I know I’ve talked about this before, but I remain in awe of the way that Chet can set the vibe of a space and hold it. There’s a lot of trust he’s able to invoke almost instantly–“Hey, we’re going to do something cool that, if you agree to just be present for, could be wild.”

Having someone read his poetry to you for three hours is surreal. At first, I listened like I would at any poetry reading, paying attention to phrasing and imagery and trying to decide if there was a narrative to the poem or if it was a collection of images. But you can’t–or I can’t anyway–hold a three hour poem in my head. So, at other times, I was just hearing the repeating sounds of words, not even the words themselves, just the kkkkkkk or the chchchchchch and realizing that other people in the audience might have been struck only by all the sssssses.

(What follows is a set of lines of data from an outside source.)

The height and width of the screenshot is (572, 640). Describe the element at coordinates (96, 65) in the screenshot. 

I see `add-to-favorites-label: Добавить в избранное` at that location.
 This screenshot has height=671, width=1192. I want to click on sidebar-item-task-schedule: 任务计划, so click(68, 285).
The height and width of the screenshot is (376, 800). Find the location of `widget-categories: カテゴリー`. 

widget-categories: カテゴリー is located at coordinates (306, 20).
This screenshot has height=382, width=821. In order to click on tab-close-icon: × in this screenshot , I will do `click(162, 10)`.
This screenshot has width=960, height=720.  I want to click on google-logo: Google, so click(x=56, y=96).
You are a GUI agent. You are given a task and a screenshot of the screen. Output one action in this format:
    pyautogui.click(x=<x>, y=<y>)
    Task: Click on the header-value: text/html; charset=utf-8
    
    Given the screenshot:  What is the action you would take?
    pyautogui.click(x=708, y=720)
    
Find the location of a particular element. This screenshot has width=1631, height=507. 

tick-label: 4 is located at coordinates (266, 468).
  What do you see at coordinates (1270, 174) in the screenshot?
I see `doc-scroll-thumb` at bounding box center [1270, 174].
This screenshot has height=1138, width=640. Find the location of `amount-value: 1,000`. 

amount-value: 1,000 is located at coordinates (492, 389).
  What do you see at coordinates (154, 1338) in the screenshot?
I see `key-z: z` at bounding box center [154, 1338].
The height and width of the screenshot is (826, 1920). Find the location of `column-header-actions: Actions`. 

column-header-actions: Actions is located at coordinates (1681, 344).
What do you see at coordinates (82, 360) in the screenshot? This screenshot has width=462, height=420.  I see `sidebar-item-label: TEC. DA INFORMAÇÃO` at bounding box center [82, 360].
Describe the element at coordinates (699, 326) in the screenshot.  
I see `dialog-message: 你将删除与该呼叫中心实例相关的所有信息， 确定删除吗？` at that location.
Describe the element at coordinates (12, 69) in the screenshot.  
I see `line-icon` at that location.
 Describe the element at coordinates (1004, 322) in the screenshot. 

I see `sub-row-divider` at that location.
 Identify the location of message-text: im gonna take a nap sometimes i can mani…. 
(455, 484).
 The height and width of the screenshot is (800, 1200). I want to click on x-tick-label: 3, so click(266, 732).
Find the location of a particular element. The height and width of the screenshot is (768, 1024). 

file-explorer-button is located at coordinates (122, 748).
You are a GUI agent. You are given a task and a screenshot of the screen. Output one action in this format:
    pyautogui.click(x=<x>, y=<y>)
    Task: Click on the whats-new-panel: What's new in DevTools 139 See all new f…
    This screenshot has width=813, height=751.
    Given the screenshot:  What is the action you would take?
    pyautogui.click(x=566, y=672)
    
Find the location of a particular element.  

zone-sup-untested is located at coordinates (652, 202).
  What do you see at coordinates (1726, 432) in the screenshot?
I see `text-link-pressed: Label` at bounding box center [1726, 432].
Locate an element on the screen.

Then my mind would kind of loop around to hearing words and phrases and verses again, but other times, I would just hear the rhythm of it.

Like, in listening so long and so intently, I forgot how to listen and had to relearn. It also felt mildly hallucinogenic. Every time we took a break and left the dark room and went out into the bright space of the porch, it felt like we were leaving some place where time had no meaning and entering a smaller, flatter world, which, frankly, was a nice respite.

By the third hour, you could see he was suffering. He would stuff first one hand in his pocket and then the other. Sometimes he would grasp his back. Often, when he moved his arms, sweat would fling off him. They mic-ed the box he was standing on, to pick up the sound of him stomping his boots on wood, but by the end, he was not stomping, just, occasionally tapping. He was wrung out.

And I was on his side. We all were, that small half-dozen or so of us, leaning in and willing him, urging him to make it to the end. And he did. And then he collapsed in a chair and I high-fived him.

He was spent and grateful, but I felt like he had done something for us, and I was grateful, too.

When I got back to the office, my co-worker asked me if it was good and I said, “I don’t know.” It seemed weirdly beside the point. It was extraordinary. And I’m really glad I got to be a part of it.